REQUIRED TASK 1:
Answer these questions from the essay on The Martian below, one line each:
(a) In what year was the novel published?
(b) What ends the crew's mission?
(c) What skewers Watney?
REQUIRED TASK 2:
List every phrase the essay on The Martian below uses to name the kind of book or story the novel is.
REQUIRED TASK 3:
Decide whether each statement agrees with the essay on The Martian below. Answer yes or no and quote the words that settle it.
(a) The novel came out in 2011.
(b) The essay sets out to review the book.
(c) The astronauts can see one another as they flee through the storm.

EXTRACTED TEXT:
::::
What I Learned From “The Martian”

The Martian is a 2011 sci-fi suspense novel about astronaut Mark Watney, who finds himself stranded on Mars after a huge dust storm ends his crew’s mission and nearly kills him. It’s a book that combines near-future hard science-fiction with a classic survival story. Author Andy Weir keeps the story rooted in realistic science and extrapolates what the first few manned missions to Mars might look like. But it’s Watney’s struggle to survive and overcome one impossible challenge after another that gives the book its heart.

Rather than review a decade-old book, I decided to look at what the story does well, and what lessons I can learn from it to improve my own writing.

A Good Opening Is a Juggling Act

There’s a lot going on at the start of the book. The astronauts of the Mars mission leave their habitation module in the midst of a severe dust storm, fleeing to their launch vehicle so they can escape before it tips over in the high winds. They’re unable to see each other in the dust. When Watney is skewered by a high-speed flying antenna, disabling him and his suit’s comms, his teammates have no choice but to leave him for dead.
::::
RECORDED DATA:
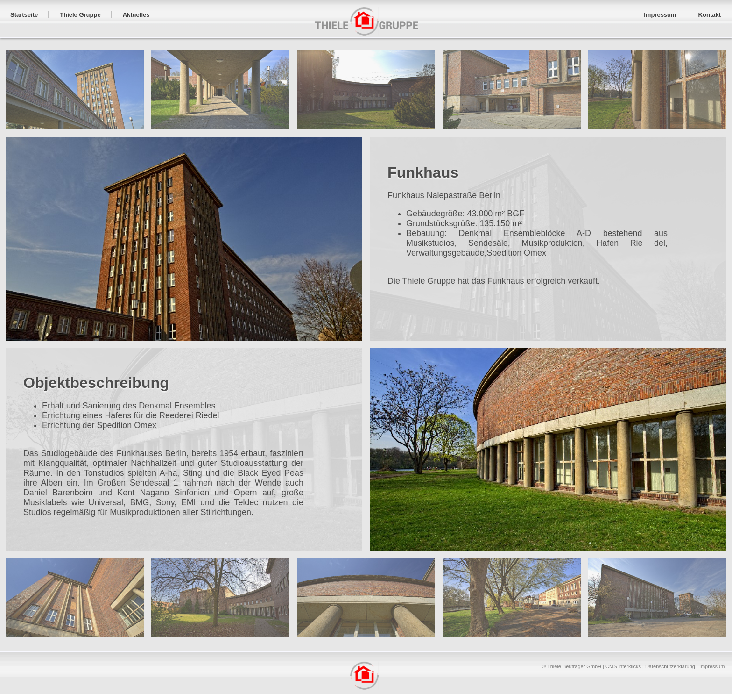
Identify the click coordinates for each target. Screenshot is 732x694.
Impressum (712, 664)
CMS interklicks (623, 664)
::::
WRITTEN ANSWER 1:
(a) 2011
(b) A huge dust storm
(c) A high-speed flying antenna

WRITTEN ANSWER 2:
- sci-fi suspense novel
- near-future hard science-fiction
- classic survival story

WRITTEN ANSWER 3:
(a) Yes: "The Martian is a 2011 sci-fi suspense novel"
(b) No: "Rather than review a decade-old book, I decided to look at what the story does well"
(c) No: "They’re unable to see each other in the dust."